#### Input ####
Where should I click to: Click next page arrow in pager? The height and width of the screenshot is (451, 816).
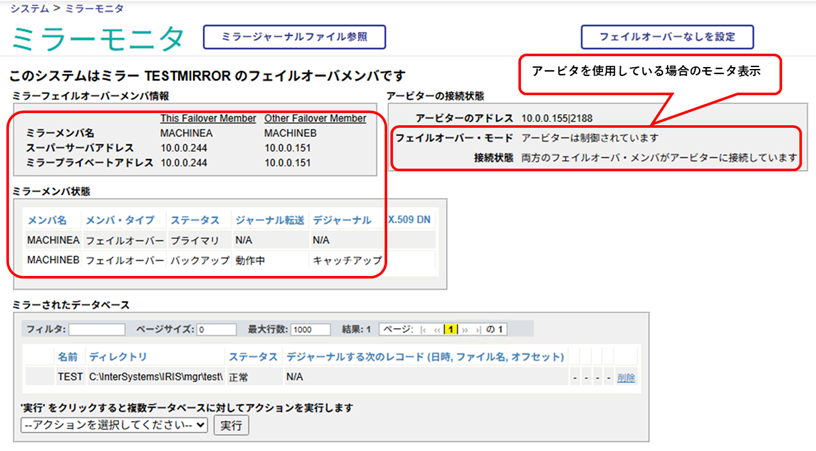coord(465,329)
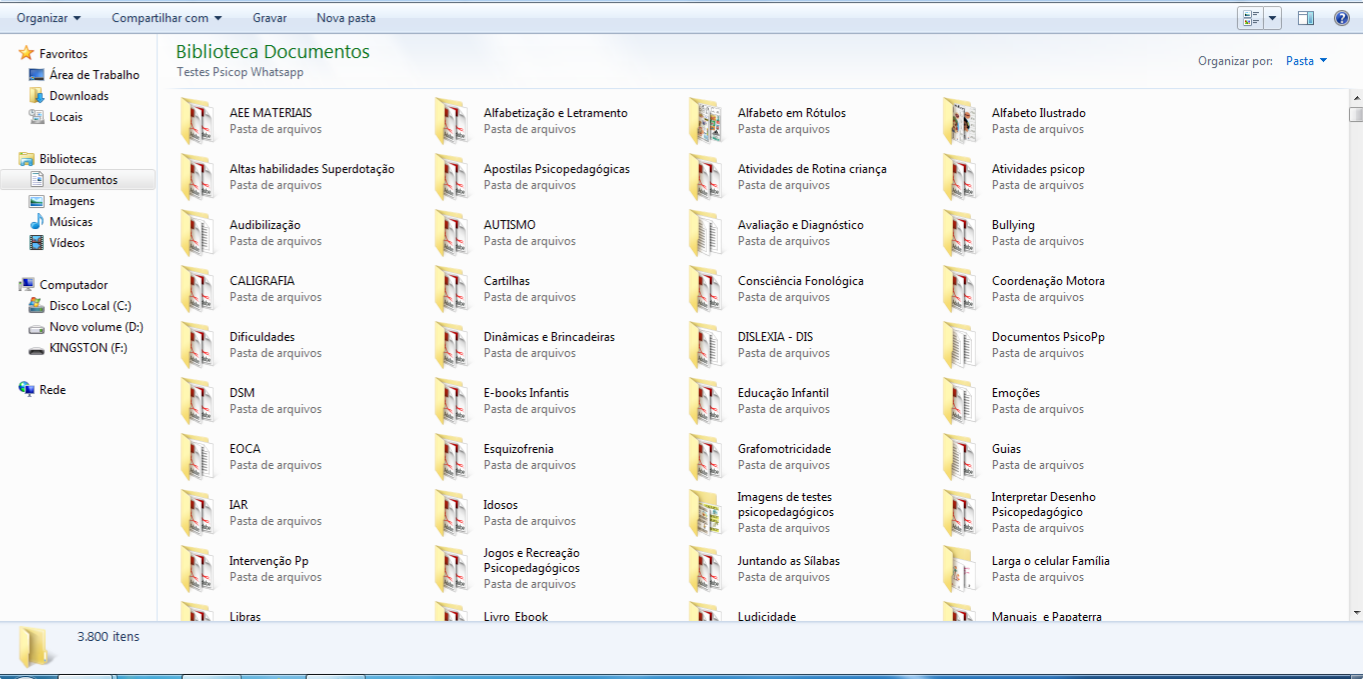Open the Organizar dropdown menu

49,18
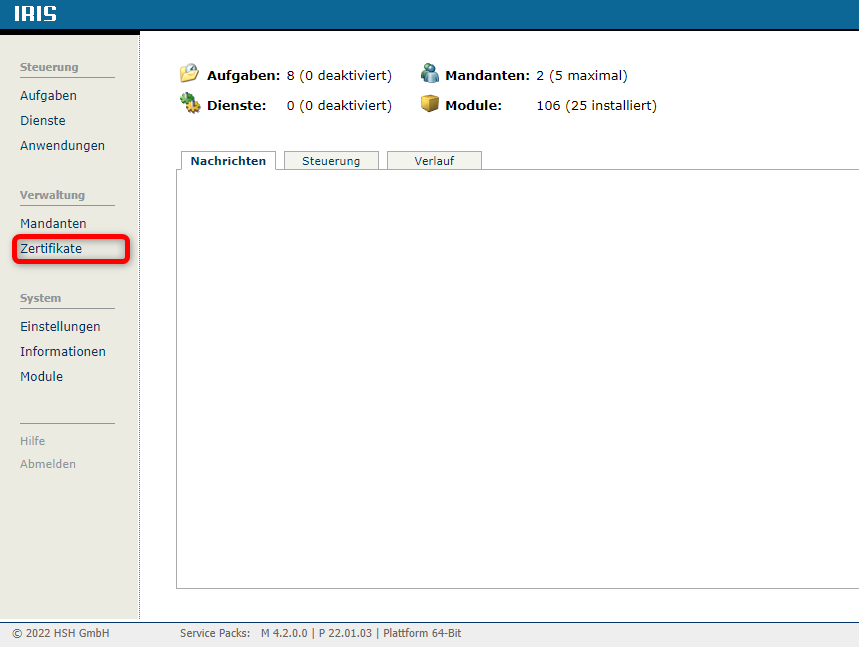The image size is (859, 649).
Task: Click inside the empty Nachrichten panel
Action: [x=516, y=380]
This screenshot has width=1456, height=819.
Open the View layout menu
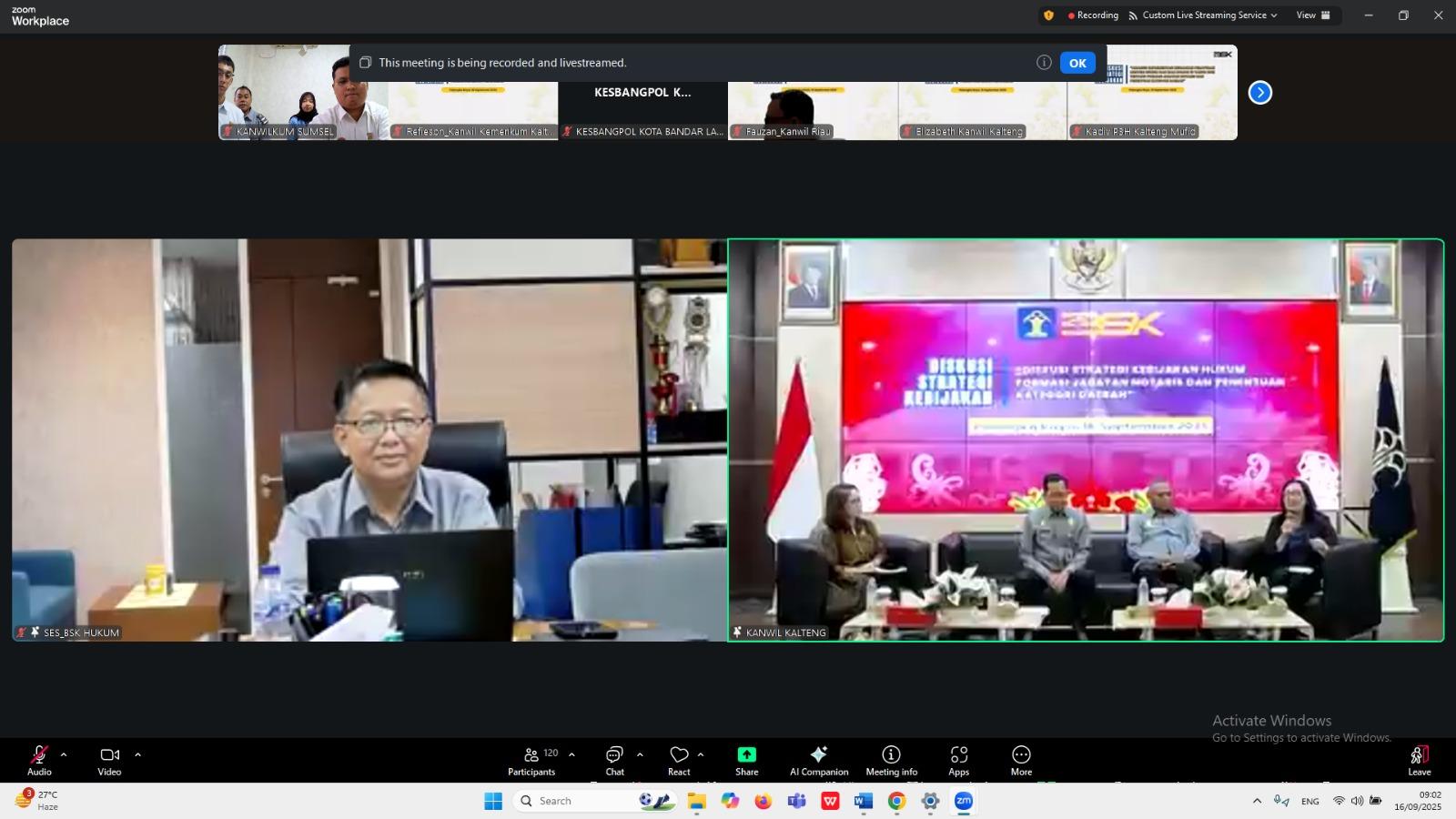(1312, 15)
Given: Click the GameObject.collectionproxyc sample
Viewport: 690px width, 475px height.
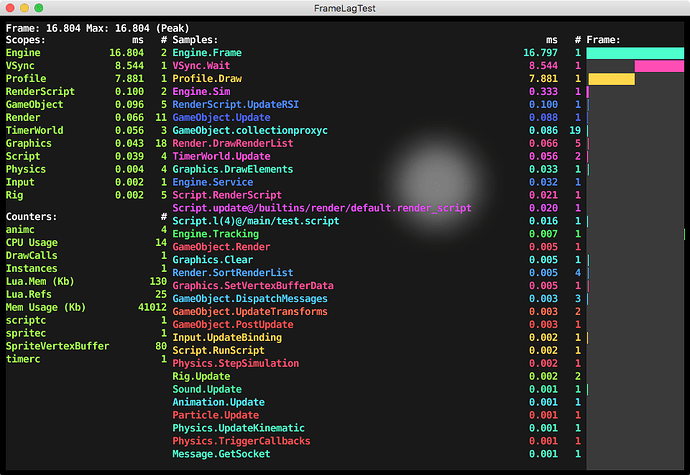Looking at the screenshot, I should coord(250,130).
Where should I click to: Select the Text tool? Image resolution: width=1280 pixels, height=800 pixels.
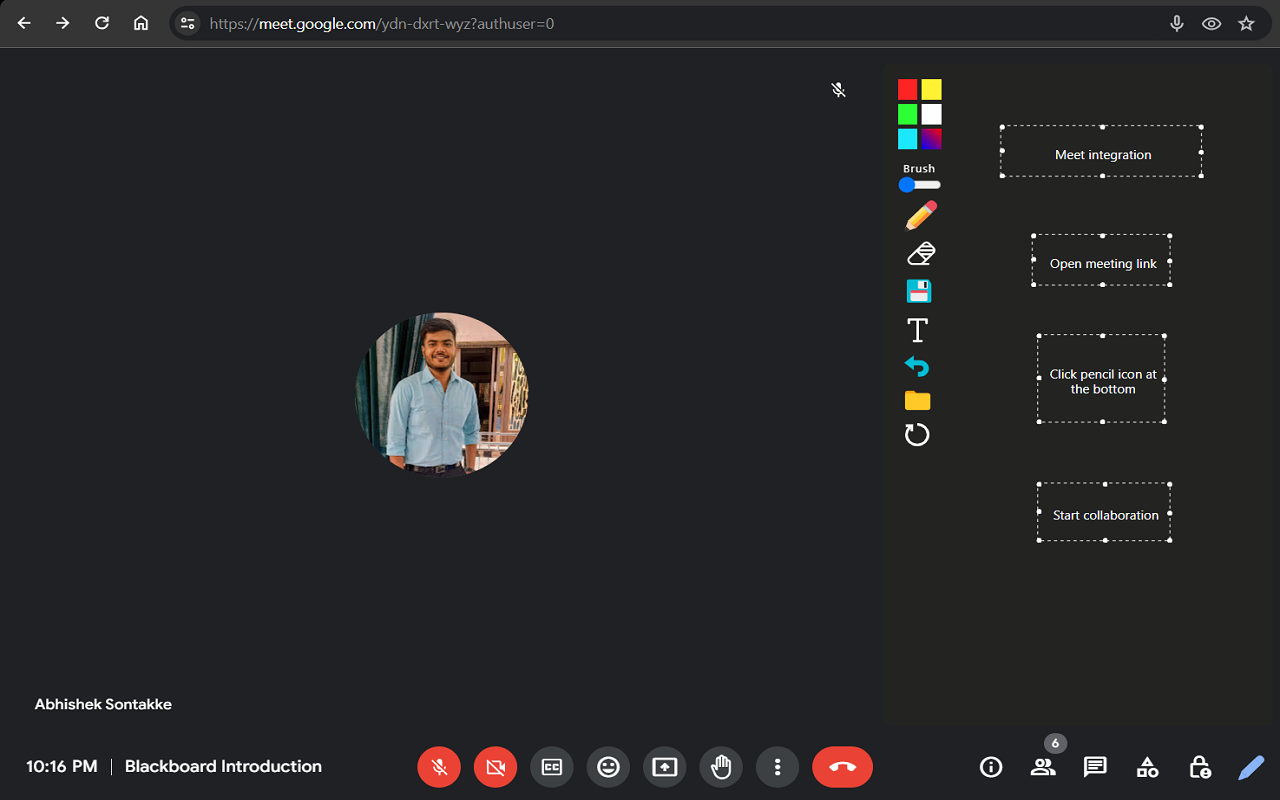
####
**Exercise**
Give again exactly the lines from the one holding "Given: Click the" to the final line of the records, both ends included; any pictures stay out.

**Your solution**
Given: Click the GameObject.collectionproxyc sample
Viewport: 690px width, 475px height.
Looking at the screenshot, I should coord(250,130).
Where should I click to: Select the Text tool? Image resolution: width=1280 pixels, height=800 pixels.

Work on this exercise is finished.